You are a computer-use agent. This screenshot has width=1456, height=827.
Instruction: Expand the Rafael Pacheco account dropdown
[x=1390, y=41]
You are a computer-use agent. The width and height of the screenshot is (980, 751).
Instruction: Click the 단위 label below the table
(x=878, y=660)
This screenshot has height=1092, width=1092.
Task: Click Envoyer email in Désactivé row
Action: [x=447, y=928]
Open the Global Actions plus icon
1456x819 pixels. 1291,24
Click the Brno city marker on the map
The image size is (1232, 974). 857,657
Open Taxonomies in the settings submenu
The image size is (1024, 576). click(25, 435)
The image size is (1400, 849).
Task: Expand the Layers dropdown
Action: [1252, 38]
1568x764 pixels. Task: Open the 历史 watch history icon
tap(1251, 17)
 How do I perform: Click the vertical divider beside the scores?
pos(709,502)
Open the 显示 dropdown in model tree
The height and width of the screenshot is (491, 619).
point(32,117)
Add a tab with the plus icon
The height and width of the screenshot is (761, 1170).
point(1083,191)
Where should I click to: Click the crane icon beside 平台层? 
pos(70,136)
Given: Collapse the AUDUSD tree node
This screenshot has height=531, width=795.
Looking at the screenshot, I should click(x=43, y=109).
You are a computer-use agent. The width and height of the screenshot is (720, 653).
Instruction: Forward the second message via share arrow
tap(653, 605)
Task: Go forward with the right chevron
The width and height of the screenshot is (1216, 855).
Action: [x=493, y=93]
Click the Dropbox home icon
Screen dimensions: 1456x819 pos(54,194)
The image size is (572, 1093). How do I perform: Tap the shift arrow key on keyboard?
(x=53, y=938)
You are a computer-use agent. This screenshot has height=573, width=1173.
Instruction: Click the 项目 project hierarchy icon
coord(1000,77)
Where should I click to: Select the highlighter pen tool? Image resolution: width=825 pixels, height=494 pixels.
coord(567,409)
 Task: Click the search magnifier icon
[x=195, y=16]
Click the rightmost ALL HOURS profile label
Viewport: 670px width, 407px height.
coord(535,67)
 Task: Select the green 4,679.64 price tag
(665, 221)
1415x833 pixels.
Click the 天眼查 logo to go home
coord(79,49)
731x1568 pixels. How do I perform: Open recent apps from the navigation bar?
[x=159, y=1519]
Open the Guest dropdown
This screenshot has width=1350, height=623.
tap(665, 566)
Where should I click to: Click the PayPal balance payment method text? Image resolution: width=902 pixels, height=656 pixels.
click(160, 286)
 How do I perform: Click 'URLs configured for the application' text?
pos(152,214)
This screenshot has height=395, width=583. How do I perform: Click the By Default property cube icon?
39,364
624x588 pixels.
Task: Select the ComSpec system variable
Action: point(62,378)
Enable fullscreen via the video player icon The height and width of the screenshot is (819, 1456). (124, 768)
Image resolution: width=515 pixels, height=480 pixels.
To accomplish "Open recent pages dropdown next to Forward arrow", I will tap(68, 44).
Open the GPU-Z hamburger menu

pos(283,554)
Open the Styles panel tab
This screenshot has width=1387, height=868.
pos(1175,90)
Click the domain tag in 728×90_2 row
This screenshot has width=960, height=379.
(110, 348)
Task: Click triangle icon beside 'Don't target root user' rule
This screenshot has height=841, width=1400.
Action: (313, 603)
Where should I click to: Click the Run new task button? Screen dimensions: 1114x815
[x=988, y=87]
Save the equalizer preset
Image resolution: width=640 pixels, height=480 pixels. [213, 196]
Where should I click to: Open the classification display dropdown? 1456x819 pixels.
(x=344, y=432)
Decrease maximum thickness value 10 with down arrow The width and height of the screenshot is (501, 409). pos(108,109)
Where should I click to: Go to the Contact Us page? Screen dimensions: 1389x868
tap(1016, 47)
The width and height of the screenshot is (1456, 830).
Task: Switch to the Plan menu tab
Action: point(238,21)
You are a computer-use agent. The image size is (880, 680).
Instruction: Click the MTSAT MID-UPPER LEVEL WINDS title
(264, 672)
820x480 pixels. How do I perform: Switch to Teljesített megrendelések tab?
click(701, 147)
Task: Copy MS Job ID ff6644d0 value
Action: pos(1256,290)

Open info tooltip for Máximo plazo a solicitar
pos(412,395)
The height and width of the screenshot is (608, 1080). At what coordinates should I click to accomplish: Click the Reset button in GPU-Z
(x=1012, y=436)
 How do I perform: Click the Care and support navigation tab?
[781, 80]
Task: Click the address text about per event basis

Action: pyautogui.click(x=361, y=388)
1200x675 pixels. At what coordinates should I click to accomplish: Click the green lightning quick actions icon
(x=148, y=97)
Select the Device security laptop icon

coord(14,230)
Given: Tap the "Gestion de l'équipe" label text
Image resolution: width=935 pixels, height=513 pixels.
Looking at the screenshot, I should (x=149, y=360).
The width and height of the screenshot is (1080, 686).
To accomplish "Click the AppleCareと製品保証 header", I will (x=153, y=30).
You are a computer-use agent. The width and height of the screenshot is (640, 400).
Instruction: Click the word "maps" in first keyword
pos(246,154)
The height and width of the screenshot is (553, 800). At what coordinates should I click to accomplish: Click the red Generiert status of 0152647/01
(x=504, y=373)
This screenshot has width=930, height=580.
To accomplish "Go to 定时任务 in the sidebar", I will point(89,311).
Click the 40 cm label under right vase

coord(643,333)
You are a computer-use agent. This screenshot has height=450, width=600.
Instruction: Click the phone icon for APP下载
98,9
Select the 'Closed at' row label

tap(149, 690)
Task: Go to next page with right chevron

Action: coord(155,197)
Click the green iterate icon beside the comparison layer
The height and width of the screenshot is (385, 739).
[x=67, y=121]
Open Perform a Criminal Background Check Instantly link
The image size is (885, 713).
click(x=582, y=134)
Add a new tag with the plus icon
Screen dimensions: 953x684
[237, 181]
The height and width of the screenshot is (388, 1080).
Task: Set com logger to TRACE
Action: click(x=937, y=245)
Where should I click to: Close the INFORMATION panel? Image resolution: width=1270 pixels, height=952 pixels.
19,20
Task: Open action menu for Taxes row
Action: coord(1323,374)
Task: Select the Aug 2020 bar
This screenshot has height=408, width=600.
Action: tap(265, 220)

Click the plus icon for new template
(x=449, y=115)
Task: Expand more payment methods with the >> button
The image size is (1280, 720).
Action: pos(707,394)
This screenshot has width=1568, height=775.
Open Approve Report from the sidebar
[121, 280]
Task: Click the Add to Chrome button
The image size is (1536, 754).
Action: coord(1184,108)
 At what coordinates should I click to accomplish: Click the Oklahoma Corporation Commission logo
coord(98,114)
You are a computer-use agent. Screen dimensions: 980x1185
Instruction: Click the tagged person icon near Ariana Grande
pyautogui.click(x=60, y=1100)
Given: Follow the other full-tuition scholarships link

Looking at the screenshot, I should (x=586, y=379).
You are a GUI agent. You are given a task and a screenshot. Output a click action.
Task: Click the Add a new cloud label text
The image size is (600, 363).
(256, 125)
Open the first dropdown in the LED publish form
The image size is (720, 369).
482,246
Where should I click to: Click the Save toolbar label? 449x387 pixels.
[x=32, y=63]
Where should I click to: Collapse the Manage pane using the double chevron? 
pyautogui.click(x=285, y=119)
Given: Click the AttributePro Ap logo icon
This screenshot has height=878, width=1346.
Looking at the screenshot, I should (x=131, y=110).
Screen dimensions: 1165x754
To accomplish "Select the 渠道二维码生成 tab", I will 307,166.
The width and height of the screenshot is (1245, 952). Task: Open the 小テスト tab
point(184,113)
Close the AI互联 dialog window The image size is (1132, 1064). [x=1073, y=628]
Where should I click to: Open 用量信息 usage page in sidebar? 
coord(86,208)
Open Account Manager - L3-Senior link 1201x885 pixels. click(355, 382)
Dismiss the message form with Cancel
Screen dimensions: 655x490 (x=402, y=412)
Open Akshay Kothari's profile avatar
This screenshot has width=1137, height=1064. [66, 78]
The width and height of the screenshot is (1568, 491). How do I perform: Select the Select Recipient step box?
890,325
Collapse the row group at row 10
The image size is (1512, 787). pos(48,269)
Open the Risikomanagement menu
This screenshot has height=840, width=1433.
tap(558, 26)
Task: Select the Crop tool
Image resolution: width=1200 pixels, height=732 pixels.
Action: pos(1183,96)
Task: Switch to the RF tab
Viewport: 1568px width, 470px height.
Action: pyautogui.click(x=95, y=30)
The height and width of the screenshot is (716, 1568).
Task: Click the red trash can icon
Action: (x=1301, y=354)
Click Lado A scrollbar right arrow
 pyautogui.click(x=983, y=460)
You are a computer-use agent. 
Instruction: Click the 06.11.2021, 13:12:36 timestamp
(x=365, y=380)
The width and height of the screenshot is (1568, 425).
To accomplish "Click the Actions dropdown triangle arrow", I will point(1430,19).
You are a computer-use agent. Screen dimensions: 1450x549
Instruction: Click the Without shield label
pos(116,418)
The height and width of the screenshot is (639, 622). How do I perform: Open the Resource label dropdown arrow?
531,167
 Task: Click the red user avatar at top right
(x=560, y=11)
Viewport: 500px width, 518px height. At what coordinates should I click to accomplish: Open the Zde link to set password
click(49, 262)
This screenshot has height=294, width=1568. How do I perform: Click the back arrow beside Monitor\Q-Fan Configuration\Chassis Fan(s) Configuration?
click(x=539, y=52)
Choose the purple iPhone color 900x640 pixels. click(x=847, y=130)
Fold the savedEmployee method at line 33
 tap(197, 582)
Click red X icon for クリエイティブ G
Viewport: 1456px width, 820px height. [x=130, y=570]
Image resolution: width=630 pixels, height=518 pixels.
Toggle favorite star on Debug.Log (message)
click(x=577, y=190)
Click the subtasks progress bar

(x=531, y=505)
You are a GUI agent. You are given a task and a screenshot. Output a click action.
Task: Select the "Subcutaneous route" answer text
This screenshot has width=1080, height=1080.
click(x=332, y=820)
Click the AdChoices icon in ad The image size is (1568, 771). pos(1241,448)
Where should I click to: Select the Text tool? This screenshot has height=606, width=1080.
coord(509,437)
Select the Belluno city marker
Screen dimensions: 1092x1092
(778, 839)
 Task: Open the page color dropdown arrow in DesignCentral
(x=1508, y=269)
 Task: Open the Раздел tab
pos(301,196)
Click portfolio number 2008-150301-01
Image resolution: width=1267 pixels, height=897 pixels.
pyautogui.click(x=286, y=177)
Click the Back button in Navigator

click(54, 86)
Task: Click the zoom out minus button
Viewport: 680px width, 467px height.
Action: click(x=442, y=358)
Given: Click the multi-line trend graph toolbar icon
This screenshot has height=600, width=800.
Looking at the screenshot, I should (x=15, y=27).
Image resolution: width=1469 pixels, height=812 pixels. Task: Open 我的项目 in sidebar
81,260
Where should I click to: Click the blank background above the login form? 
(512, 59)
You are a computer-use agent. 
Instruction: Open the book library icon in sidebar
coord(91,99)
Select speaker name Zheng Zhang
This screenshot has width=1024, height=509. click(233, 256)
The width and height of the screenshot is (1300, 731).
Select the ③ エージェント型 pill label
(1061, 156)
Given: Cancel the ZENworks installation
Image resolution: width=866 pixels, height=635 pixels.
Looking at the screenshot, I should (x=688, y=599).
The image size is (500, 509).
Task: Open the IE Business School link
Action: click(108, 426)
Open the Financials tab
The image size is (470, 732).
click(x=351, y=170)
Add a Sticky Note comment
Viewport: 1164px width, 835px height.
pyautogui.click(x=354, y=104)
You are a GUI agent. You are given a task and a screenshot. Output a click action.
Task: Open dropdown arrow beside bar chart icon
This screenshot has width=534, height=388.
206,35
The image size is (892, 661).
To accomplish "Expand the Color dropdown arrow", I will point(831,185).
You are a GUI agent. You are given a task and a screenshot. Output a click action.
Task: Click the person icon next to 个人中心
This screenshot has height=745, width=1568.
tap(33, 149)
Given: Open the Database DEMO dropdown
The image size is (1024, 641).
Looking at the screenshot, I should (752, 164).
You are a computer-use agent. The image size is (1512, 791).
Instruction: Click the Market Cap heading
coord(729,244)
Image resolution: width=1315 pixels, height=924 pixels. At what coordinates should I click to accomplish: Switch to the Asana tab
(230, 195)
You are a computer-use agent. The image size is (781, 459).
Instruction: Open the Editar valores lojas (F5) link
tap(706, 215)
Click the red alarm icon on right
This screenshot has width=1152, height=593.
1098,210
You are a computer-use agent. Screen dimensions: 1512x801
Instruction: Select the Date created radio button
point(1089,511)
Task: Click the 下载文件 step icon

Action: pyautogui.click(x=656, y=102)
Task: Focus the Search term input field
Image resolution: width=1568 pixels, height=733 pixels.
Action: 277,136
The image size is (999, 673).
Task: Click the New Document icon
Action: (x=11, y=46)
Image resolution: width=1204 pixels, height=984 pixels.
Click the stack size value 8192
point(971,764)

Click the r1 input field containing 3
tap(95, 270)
= = = = =
= WHAT YOU ARE ASKED TO DO =
Transcribe the part of the records that opens with the line containing "Select the Belluno city marker" and closes with the line containing "I will point(831,185).", keeping every line exactly as it appears.

= RESULT OF THE TASK =
Select the Belluno city marker
Screen dimensions: 1092x1092
(778, 839)
 Task: Open the page color dropdown arrow in DesignCentral
(x=1508, y=269)
 Task: Open the Раздел tab
pos(301,196)
Click portfolio number 2008-150301-01
Image resolution: width=1267 pixels, height=897 pixels.
pyautogui.click(x=286, y=177)
Click the Back button in Navigator

click(54, 86)
Task: Click the zoom out minus button
Viewport: 680px width, 467px height.
Action: click(x=442, y=358)
Given: Click the multi-line trend graph toolbar icon
This screenshot has height=600, width=800.
Looking at the screenshot, I should (x=15, y=27).
Image resolution: width=1469 pixels, height=812 pixels. Task: Open 我的项目 in sidebar
81,260
Where should I click to: Click the blank background above the login form? 
(512, 59)
You are a computer-use agent. 
Instruction: Open the book library icon in sidebar
coord(91,99)
Select speaker name Zheng Zhang
This screenshot has width=1024, height=509. click(233, 256)
The width and height of the screenshot is (1300, 731).
Select the ③ エージェント型 pill label
(1061, 156)
Given: Cancel the ZENworks installation
Image resolution: width=866 pixels, height=635 pixels.
Looking at the screenshot, I should (x=688, y=599).
The image size is (500, 509).
Task: Open the IE Business School link
Action: click(108, 426)
Open the Financials tab
The image size is (470, 732).
click(x=351, y=170)
Add a Sticky Note comment
Viewport: 1164px width, 835px height.
pyautogui.click(x=354, y=104)
You are a GUI agent. You are given a task and a screenshot. Output a click action.
Task: Open dropdown arrow beside bar chart icon
This screenshot has width=534, height=388.
206,35
The image size is (892, 661).
To accomplish "Expand the Color dropdown arrow", I will point(831,185).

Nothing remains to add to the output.